The line with "Screen dimensions: 1100x825" through the last line of the entries: give these again exactly, and only these, without any pictures.

(Stored data)
_ _ _ _ _
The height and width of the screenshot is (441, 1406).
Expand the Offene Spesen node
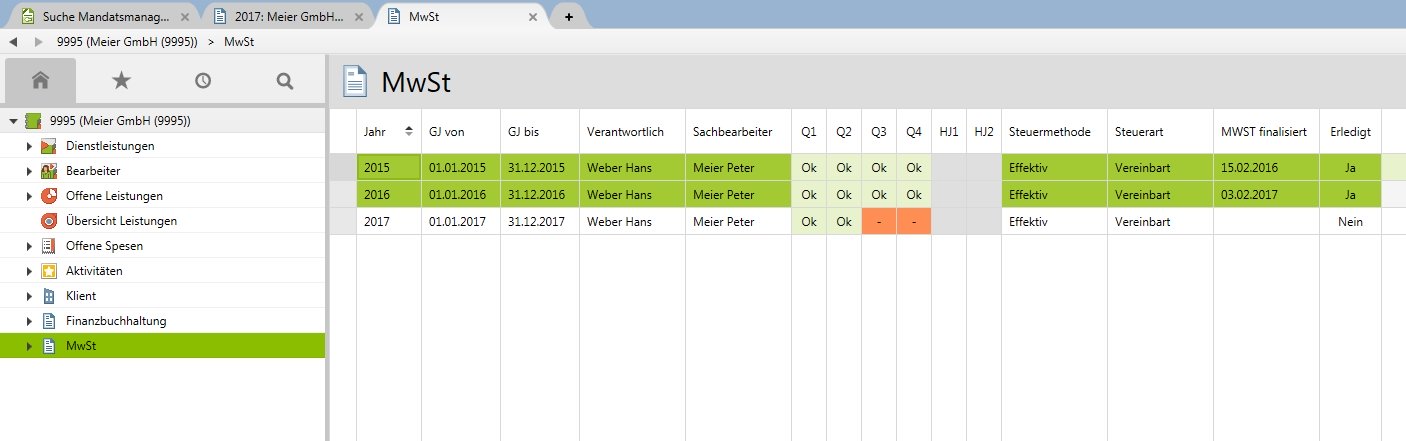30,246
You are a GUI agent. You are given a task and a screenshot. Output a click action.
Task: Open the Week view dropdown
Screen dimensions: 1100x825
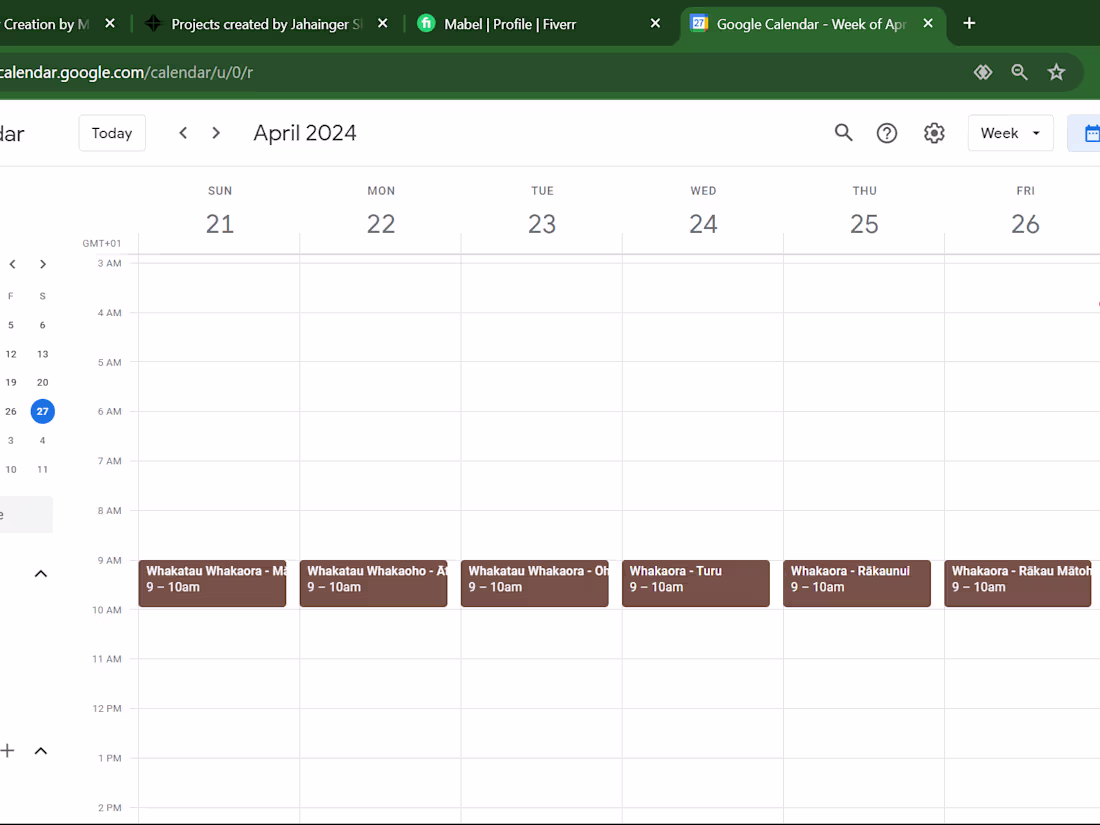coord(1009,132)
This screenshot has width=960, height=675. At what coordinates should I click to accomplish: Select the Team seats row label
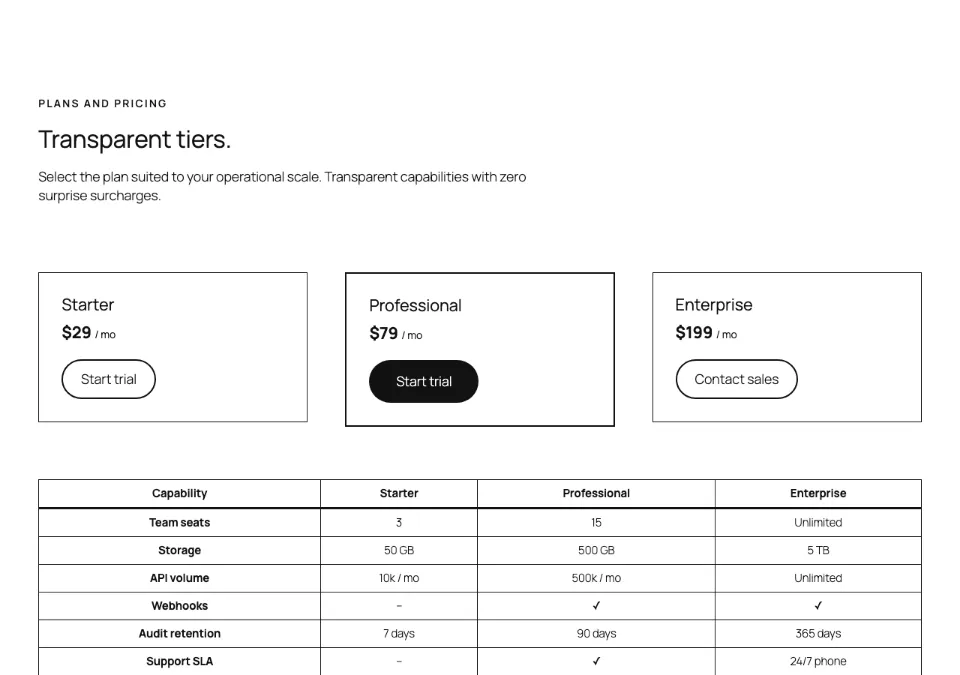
_ _ _ _ _
## Output of the task
Screen dimensions: 1100x825
coord(1009,132)
This screenshot has width=960, height=675. At what coordinates should I click to accomplish: Select the Team seats row label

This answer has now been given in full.